Grown adults would cry mid-conversation, caught off guard by the realization that good intentions weren’t enough—and that coming unprepared wasn’t just careless, it was a mistake you only made once.

On the other, I watched boundaries get set like allergic reactions to being taken advantage of. You were told once. You weren’t told twice.

It didn’t matter if it was business or family, if you came with half a plan and shaky intentions, it got clocked instantly.

There was no tolerance for corruption, dishonesty, or people shooting their mouth off about things they didn’t understand.

Nor, was there hesitation in pointing out when someone’s uncertainty became a liability no one was willing to absorb.

Every story I was told ended in a lesson about respect, integrity, and moving through the world as a force to be reckoned with—not a damsel waiting to be saved.

The message was clear:

You don’t let things that matter slide. 

You don’t shrink to be liked. 

And you sure as hell don’t tolerate what you don’t respect.

But even with that wiring, I still found myself at various points throughout life struggling with the very things I was taught to reject.

Building and leading teams is not for the faint of heart.

And in some moments it feels easier to give the benefit of the doubt than hold the line.

It’s easy to tell ourselves we are being patient.Avoiding unnecessary conflict. Giving people time.

But at the root of it—we just want to be loved and accepted more than we want to uphold our standards.

We all struggle with this.

It's human nature.

We bend our standards by 10% because it feels easier in the moment.

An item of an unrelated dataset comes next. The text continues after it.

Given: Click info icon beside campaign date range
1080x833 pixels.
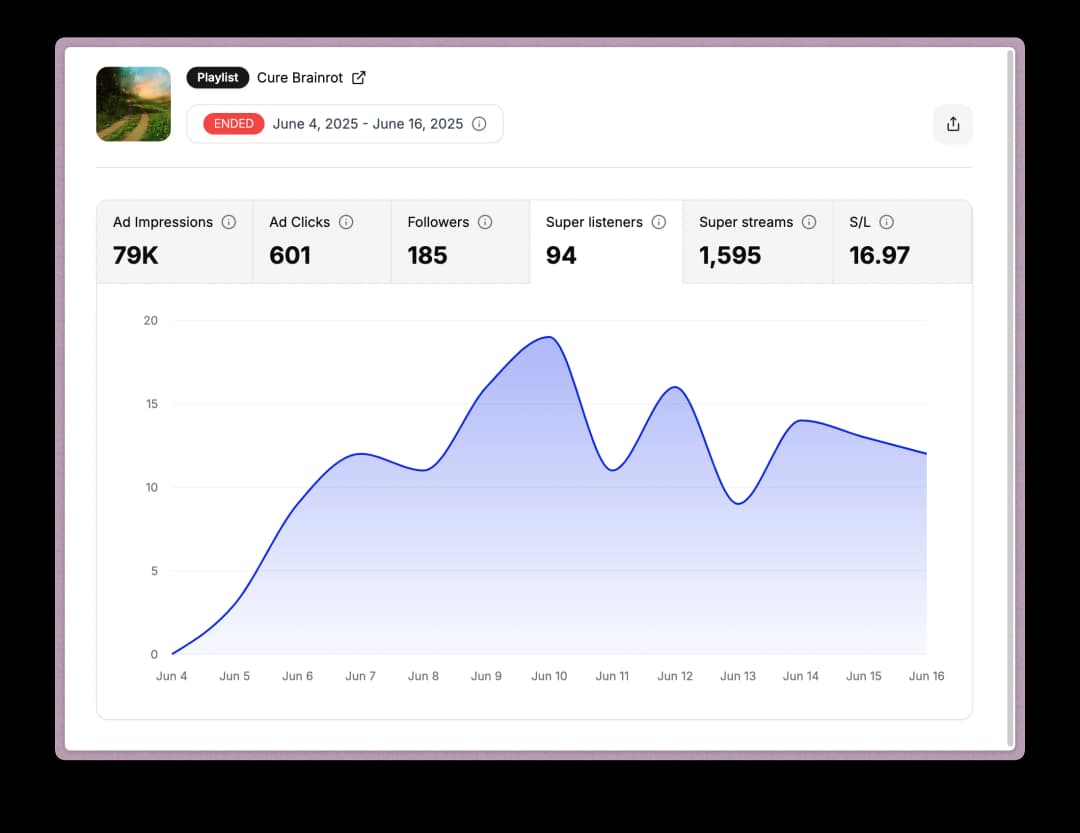Looking at the screenshot, I should coord(479,124).
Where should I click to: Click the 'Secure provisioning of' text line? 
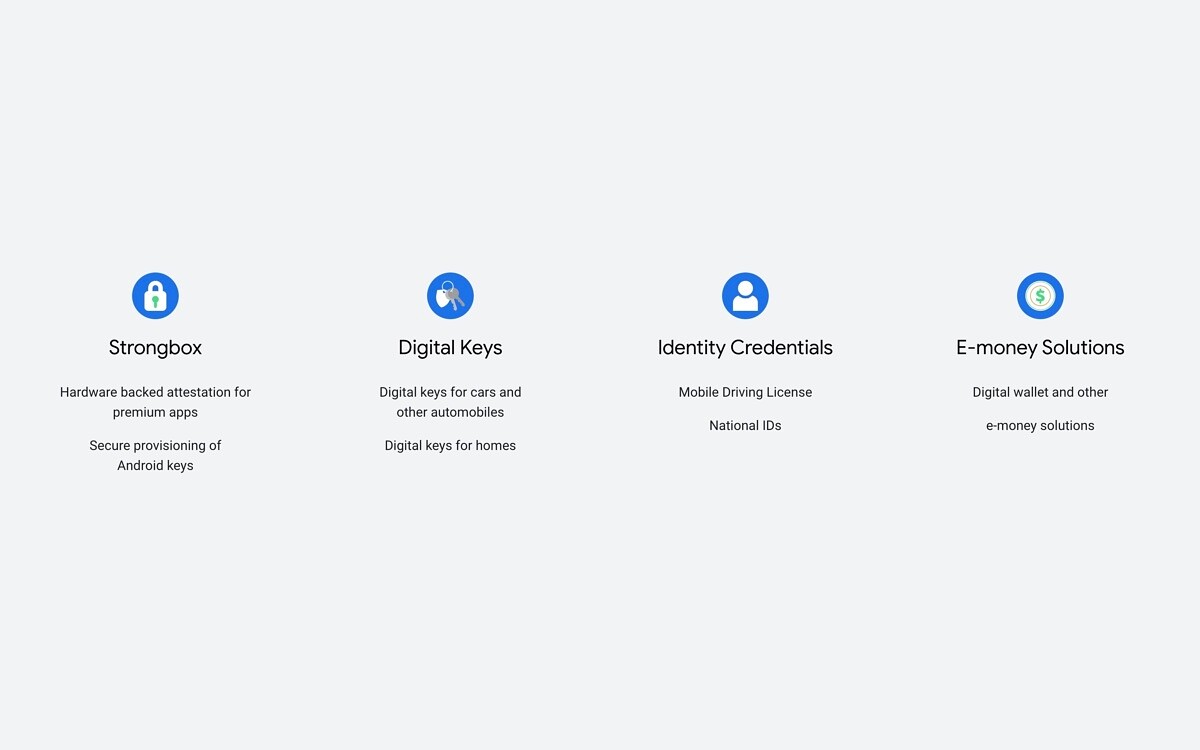point(155,445)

We let the comment slide, justify the underperformance, and soften our no’s.

Not realizing:

Every time we tolerate what misaligns with our values—we’re not just avoiding conflict. We’re reinforcing culture.

So here’s the self check:

If someone studied your team and culture tomorrow—what would they learn you tolerate?

Not what you say you value, what you actually allow.

  • Where do you let clarity die in the name of kindness?

  • Who’s performing halfway and still being rewarded?

  • What behavior gets a pass because it’s inconvenient to address?

The answer to those questions is your curriculum and what you're teaching those around you.

And until you reconcile the gap between what you say you expect and what you tolerate…

You’ll keep creating a culture that confuses effort with excellence.

At the end of the day, the standards you compromise become the story you live inside.